*** Opening of Exercise data ***

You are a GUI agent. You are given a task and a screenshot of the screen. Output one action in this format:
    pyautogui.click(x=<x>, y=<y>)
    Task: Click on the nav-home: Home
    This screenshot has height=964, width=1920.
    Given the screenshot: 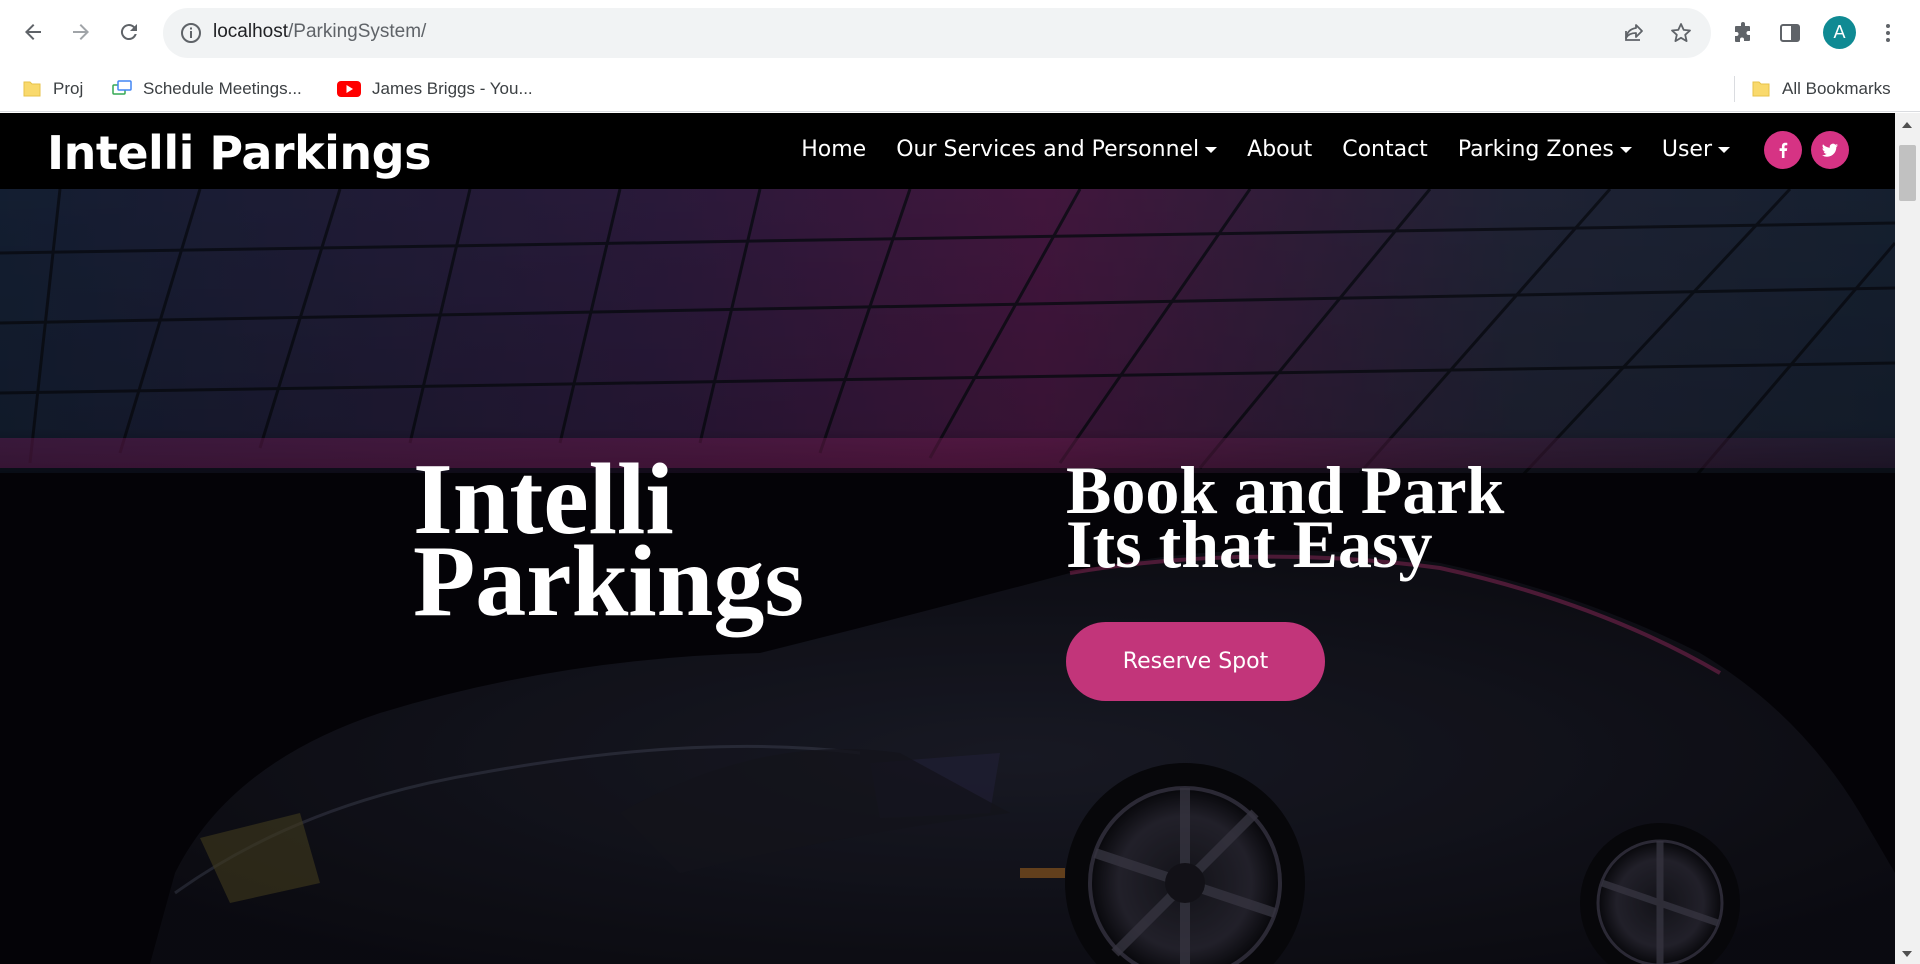 What is the action you would take?
    pyautogui.click(x=834, y=150)
    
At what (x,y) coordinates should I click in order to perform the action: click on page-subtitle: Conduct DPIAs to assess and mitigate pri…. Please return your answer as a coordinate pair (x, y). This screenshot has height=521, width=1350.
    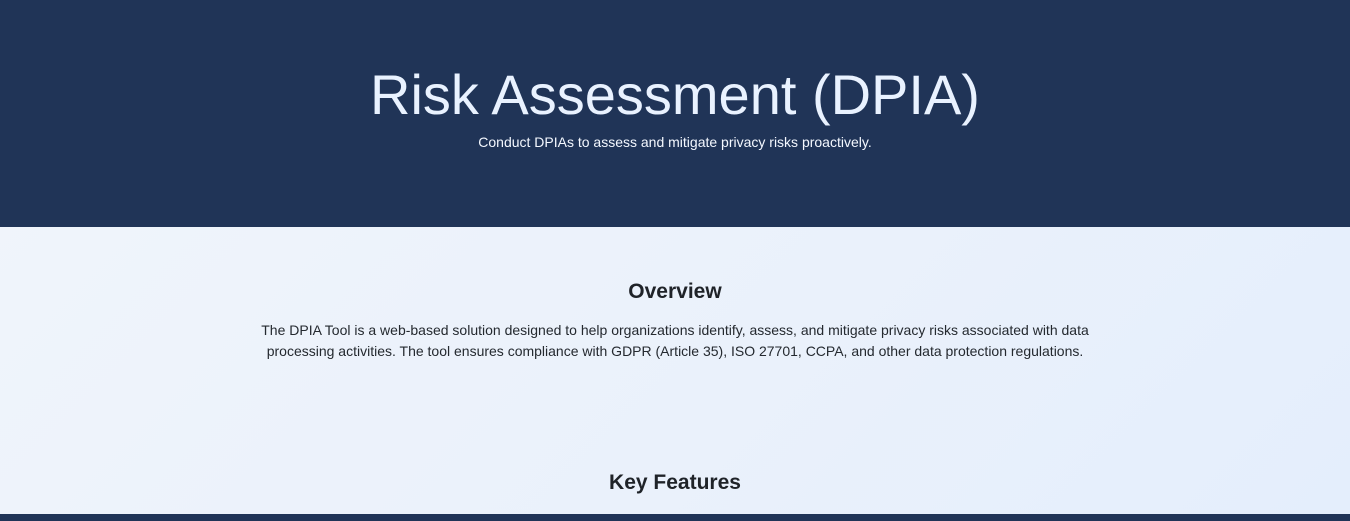
    Looking at the image, I should click on (675, 142).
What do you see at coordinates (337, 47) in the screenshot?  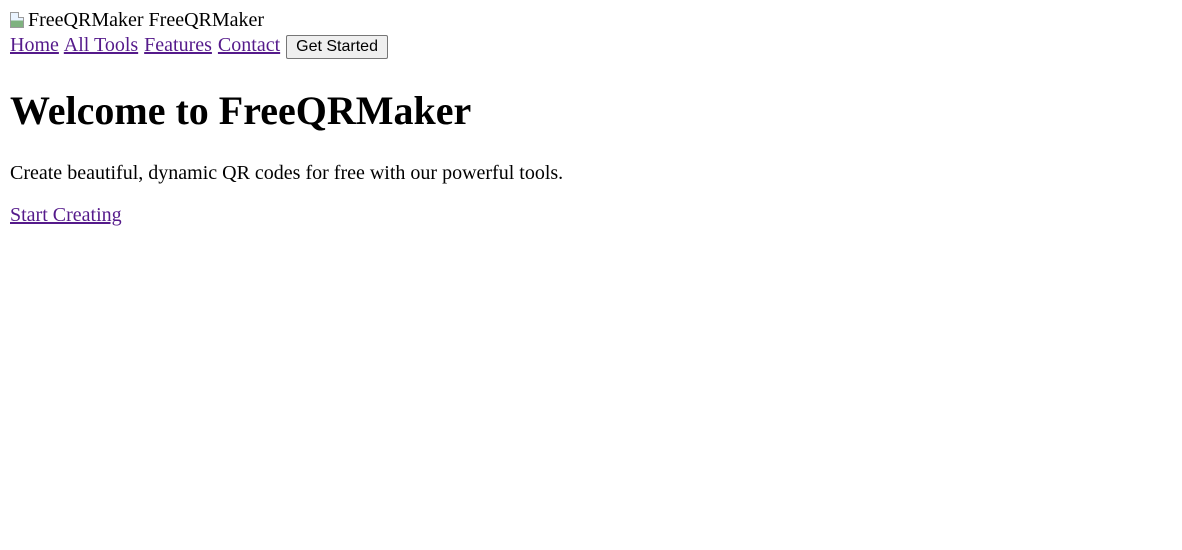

*** Close of Exercise data ***

| Work instruction |
Could you copy out, word for word, the stretch from the line containing "At what (x,y)" through the end of the rows, leaving the pictures out?

| Written solution |
At what (x,y) coordinates should I click in order to perform the action: click on page-subtitle: Conduct DPIAs to assess and mitigate pri…. Please return your answer as a coordinate pair (x, y). This screenshot has height=521, width=1350.
    Looking at the image, I should click on (675, 142).
What do you see at coordinates (337, 47) in the screenshot?  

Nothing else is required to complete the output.